Although the agency remains authorized, the reduction to a core staff—now also subject to RIF—marks a significant limitation in federal support infrastructure for MBEs.

Impact On Business Networks And Supplier Diversity

There are more than 9.9 million minority-owned businesses in the U.S., generating over $1.8 trillion in annual revenue and employing 8.9 million workers. According to the Federal Reserve, these businesses are more likely to be denied financing or offered less favorable terms than their white-owned counterparts. MBDA played a vital role in helping businesses navigate these inequities.

The agency also served as a key federal partner in advancing supplier diversity. It worked in close coordination with the National Minority Supplier Development Council (NMSDC) and co-hosted the annual Minority Enterprise Development (MED) Week—a signature event convening policymakers, corporations, and business leaders to celebrate and support MBEs. Due to the agency’s recent restructuring, MED Week has been cancelled for 2025 with no clear directive for future reengagement.

A Shift In The Minority Business Ecosystem

MBDA’s partnerships with regional development organizations, supply chains, and nonprofit intermediaries helped shape a national framework for minority business support. Its contraction leaves a gap in coordination, data, and federal investment that previously supported equitable economic development.

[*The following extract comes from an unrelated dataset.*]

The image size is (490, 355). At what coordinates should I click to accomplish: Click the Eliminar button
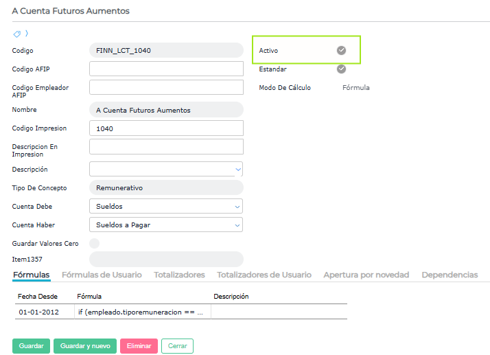pos(139,346)
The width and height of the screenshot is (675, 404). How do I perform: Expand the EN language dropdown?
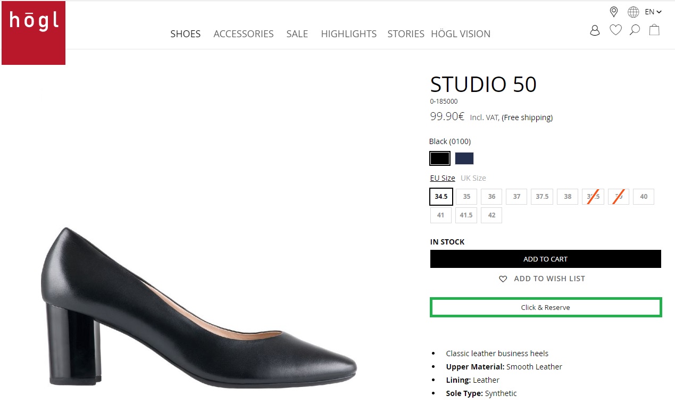click(x=653, y=12)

As the agency’s future remains uncertain, stakeholders across government, philanthropy, and the private sector may face greater pressure to meet the needs of diverse entrepreneurs. This shift could prompt reassessments of how technical assistance, capital access, and procurement opportunities are delivered. Meanwhile, evolving federal policy and mounting DEI rollbacks in the corporate sector may lead to further scale-backs—leaving the future of supplier diversity in limbo.

For over 50 years, MBDA helped expand economic participation for communities historically excluded from traditional business pathways. Its reduction marks a critical inflection point—not just for the agency, but for the broader pursuit of inclusive economic growth.

Conclusion

The reduction of the Minority Business Development Agency marks a significant change in the federal government’s engagement with minority business enterprises. The agency’s legacy of impact and its sudden scale-back have raised concerns about the future of supplier diversity and the support infrastructure for minority-owned businesses. As the agency’s future remains uncertain, stakeholders must reassess how to meet the needs of diverse entrepreneurs and ensure equitable economic development.

Frequently Asked Questions

Q: What is the Minority Business Development Agency (MBDA)?
A: The MBDA is a federal agency that provides support and resources to minority-owned businesses.

Q: Why was the MBDA reduced?
A: The reduction was a result of the Continuing the Reduction of the Federal Bureaucracy executive order, which mandated Reduction in Force notices for nearly all of the agency’s employees.

Q: What impact will the reduction have on minority-owned businesses?
A: The reduction may limit access to capital, contracts, and market access for minority-owned businesses, which have historically faced structural barriers to these resources.

Q: What is the future of the MBDA?
A: The agency remains statutorily authorized, but its future is uncertain due to the significant reduction in staff and resources.